Varone Ciro

Il termine kiai (気合) è composto da due kanji: ki (気), che rappresenta l’energia, il respiro, la mente o lo spirito vitale; e ai (合), che significa unione, armonizzazione. Letteralmente, kiai indica quindi l’“unione delle energie” o l’“armonia dello spirito”.

Nel contesto del bujutsu, e successivamente del budo, kiai non è un semplice suono o urlo, ma l’espressione di uno stato interiore in cui volontà, energia e azione si concentrano in un singolo istante decisivo. Lungi dall’essere una mera manifestazione vocale, kiai è, storicamente, una tecnica psico-fisica con finalità precise in combattimento.

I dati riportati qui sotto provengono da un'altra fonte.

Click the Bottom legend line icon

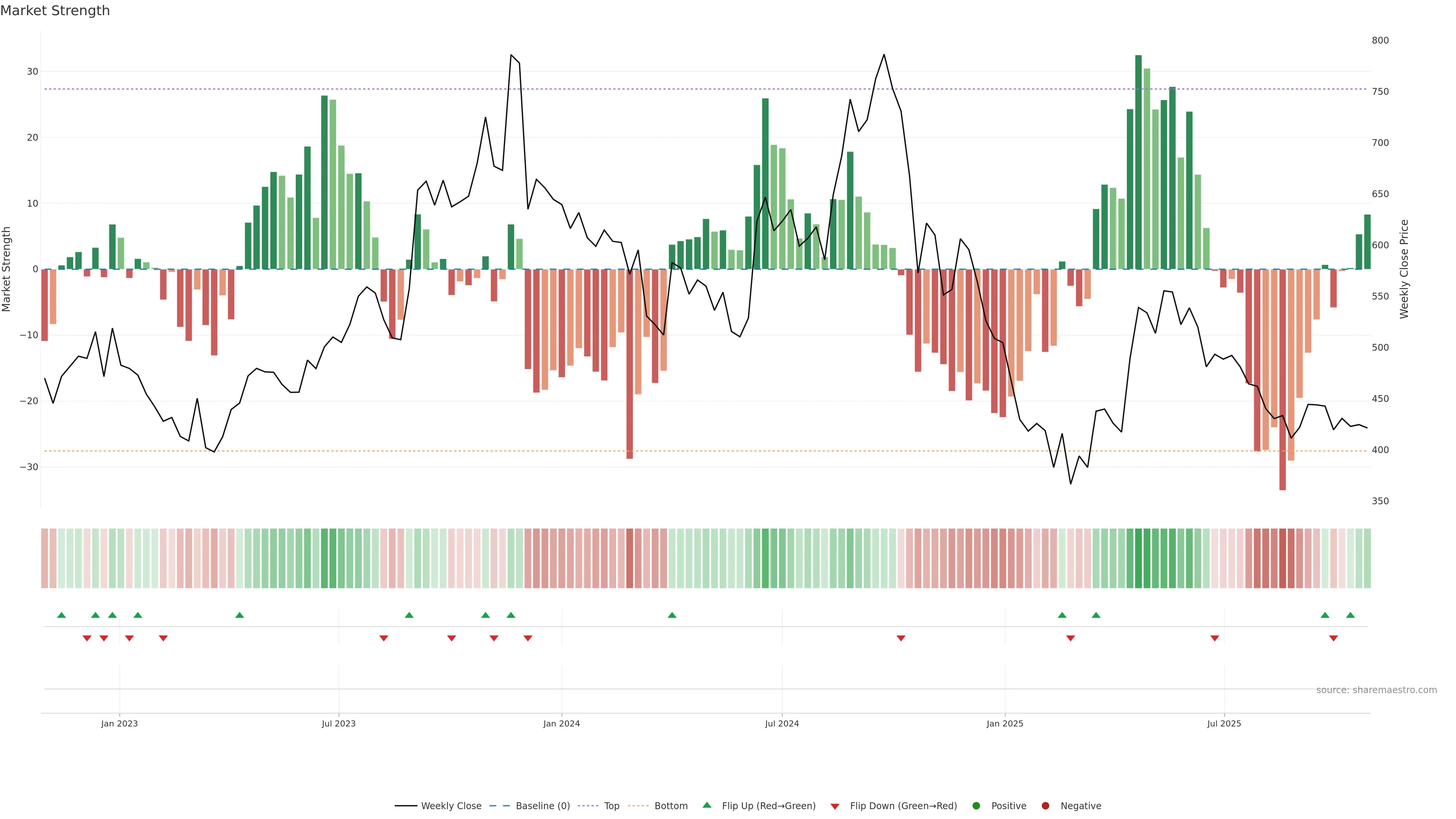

Molti testi classici, tra cui quelli di Ernest J. Harrison (1920), sottolineano l’intercambiabilità dei concetti di kiai e aiki nella dottrina del bujutsu. Mentre oggi li si distingue per ambito (il primo più legato alla manifestazione, il secondo alla gestione interna della relazione energetica con l’altro), entrambi derivano da un principio fondamentale: l’armonizzazione delle intenzioni.

Nel significato originario, kiai indicava la fusione di due volontà, quella del praticante e quella dell’avversario. Quando una volontà è più forte, più centrata, più decisa, domina l’altra. Da qui nasce la potenza del kiai: non dalla voce, ma dall’autorità interiore.